How are we seen? How do we allow ourselves to be seen? An exchange of trust is central to medical care and also to the photography process. My project developed through work with volunteers, by being welcomed by the many partner institutions, and by thinking about how these images might circulate through the Dell Medical facilities and the larger community. The project came to specific physical form over time and through many conversations with Andrée Bober, and the Dell medical team and architectural teams. I wanted to make something that could have a more permanent, fixed presence but also represent each image in a way that would circulate directly, would pass from hand to hand, would be given away, would be shared. Each form—the enamel panels in which even their cool surfaces invite touch, the newsprint book and newspaper with their respective weights and textures, the contributions from several authors responding to the work—every element can stand on its own and function independently, but when combined they form a larger web of meanings and relations. 

ONEEVERYONE: Robert

ONEEVERYONE: Robert

KS: What do you hope viewers will experience in looking and engaging with the project?
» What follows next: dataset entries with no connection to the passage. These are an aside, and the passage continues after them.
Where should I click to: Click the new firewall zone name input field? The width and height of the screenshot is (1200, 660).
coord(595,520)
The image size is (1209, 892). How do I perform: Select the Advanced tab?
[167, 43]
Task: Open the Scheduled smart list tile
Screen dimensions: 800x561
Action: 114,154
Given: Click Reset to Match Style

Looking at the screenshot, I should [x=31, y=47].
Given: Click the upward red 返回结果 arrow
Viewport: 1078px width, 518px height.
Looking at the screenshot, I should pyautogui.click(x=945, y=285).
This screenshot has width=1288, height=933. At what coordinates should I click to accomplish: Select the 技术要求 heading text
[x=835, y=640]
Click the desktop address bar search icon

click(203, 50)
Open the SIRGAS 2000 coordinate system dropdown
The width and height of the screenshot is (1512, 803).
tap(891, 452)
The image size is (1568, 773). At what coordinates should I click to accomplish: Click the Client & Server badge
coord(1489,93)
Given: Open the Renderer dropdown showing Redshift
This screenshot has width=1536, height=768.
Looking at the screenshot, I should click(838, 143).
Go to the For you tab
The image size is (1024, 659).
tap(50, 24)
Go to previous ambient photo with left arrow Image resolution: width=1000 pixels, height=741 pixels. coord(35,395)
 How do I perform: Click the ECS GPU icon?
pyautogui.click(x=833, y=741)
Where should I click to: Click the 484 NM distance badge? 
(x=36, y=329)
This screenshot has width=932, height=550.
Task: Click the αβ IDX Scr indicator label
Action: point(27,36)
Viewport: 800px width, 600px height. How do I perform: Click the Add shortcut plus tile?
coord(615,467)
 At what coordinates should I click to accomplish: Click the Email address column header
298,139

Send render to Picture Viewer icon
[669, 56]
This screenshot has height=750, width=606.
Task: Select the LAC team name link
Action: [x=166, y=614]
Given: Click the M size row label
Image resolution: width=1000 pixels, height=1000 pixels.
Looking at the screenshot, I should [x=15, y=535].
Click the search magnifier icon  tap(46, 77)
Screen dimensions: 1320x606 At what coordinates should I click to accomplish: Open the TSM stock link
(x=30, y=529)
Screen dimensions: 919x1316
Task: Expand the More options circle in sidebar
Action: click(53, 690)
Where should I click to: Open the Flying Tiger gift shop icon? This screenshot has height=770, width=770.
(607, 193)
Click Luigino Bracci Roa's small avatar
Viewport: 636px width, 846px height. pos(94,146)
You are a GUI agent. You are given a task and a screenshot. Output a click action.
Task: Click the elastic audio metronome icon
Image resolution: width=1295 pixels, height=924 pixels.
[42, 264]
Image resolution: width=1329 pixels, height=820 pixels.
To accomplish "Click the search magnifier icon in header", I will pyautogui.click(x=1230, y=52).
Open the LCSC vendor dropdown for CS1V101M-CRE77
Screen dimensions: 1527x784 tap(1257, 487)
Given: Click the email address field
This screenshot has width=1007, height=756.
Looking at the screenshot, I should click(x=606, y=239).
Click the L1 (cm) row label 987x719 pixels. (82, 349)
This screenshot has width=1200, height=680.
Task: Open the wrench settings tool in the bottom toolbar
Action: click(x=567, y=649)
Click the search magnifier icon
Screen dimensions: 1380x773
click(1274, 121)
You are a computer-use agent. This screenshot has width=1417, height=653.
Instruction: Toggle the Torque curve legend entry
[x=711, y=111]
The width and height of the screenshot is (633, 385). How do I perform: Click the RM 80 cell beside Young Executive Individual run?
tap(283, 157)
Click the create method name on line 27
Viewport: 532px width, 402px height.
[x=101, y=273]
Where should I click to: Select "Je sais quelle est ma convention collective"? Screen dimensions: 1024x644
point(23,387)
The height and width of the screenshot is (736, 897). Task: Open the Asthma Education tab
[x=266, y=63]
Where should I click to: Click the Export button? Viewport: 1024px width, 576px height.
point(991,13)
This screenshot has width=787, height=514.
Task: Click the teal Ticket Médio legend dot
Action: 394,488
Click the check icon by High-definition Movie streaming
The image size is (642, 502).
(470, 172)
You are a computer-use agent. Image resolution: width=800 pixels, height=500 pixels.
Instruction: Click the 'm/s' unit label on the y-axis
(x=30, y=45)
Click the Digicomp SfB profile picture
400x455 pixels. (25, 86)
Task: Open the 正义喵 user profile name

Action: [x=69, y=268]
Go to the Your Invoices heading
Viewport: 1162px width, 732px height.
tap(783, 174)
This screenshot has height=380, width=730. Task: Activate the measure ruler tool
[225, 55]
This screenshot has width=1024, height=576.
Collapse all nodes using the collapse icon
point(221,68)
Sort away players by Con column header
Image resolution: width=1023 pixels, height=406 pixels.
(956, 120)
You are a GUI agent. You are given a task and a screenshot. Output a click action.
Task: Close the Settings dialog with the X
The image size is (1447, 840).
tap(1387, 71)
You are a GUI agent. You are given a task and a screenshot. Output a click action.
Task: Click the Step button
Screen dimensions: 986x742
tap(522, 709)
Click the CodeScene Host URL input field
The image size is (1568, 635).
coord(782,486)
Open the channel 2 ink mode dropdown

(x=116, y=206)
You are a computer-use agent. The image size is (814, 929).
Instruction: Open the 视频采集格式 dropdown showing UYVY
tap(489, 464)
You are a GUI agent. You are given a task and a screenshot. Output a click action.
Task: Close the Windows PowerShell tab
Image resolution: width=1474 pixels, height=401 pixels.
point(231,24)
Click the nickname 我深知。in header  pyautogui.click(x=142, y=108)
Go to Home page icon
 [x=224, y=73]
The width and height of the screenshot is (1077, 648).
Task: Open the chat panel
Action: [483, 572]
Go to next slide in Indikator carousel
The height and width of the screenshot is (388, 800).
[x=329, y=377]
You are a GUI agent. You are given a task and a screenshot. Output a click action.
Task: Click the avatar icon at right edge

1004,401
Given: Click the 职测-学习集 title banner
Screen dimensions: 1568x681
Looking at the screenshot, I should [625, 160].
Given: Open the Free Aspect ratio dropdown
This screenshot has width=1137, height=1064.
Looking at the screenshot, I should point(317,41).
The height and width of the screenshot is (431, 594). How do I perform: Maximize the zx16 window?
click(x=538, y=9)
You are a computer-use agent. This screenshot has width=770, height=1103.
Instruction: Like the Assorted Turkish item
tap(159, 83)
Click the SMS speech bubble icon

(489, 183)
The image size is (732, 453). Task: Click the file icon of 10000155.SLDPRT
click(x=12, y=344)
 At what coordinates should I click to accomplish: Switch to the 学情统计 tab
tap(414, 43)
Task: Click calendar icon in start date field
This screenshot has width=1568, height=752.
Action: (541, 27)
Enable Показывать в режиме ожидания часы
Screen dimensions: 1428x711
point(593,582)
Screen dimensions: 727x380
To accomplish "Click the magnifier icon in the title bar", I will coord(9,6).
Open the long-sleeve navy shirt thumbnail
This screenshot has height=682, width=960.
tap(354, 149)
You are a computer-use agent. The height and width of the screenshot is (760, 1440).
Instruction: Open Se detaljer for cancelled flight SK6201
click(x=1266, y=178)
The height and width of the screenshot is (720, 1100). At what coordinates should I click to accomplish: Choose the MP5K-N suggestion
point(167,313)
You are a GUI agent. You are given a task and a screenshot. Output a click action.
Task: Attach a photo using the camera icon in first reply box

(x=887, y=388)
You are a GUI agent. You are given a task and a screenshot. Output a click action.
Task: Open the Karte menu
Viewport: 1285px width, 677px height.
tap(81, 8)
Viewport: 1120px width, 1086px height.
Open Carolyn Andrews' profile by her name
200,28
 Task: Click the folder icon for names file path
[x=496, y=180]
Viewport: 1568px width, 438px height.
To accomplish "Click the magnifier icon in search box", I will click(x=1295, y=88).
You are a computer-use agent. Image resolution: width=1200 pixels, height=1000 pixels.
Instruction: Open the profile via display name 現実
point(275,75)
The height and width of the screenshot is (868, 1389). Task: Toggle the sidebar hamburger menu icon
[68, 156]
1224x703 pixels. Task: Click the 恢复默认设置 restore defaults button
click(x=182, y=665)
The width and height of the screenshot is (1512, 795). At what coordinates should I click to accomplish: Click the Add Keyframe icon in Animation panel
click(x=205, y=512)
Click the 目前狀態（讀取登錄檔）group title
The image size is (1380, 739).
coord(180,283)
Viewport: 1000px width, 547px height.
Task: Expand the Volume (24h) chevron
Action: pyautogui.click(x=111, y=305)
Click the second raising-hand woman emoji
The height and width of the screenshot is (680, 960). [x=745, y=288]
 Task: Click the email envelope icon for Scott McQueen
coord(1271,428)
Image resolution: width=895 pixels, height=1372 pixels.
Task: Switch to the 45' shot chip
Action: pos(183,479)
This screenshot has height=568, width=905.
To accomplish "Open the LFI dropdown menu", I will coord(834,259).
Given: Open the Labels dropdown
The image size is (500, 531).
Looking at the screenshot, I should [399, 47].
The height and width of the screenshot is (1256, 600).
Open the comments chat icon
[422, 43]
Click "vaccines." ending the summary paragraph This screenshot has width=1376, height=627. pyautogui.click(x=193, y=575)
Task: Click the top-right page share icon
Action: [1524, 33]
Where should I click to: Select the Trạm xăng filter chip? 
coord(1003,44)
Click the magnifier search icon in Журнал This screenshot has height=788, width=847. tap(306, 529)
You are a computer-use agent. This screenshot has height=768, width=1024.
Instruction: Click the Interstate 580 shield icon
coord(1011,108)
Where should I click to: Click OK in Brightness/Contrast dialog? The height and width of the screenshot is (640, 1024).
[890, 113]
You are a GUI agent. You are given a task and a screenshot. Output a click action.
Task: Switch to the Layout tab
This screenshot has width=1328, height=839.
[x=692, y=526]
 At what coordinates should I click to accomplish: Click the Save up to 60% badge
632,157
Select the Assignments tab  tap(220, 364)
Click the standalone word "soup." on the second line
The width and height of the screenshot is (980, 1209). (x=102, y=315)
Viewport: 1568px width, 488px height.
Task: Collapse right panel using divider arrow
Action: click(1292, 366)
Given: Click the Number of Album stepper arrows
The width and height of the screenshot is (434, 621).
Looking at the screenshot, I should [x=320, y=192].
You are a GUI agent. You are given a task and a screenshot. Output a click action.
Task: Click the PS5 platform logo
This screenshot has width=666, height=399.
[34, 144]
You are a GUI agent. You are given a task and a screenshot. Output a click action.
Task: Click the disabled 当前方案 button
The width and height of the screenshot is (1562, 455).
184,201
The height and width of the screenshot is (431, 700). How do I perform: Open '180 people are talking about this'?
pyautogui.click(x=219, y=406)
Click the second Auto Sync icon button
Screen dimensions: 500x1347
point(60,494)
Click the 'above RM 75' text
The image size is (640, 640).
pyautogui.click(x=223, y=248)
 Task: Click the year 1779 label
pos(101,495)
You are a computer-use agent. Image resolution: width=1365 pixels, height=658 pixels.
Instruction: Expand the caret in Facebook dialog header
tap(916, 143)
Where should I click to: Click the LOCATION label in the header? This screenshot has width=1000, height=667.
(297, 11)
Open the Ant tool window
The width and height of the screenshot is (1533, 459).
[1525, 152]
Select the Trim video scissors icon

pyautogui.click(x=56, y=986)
 AH: That is always a difficult question to answer. One hopes always that people will see and that they will feel; that somewhere in this seeing and feeling and thinking is the empathy that connects us to ourselves and the commonness of our vulnerabilities. To be willing to be seen is—even in the age of Instagram—a risk and a gift to others.

‘ONEEVERYONE’ opens on January 26. For a full roster of events, including a discussion and book signing with the artist, visit http://landmarks.utexas.edu.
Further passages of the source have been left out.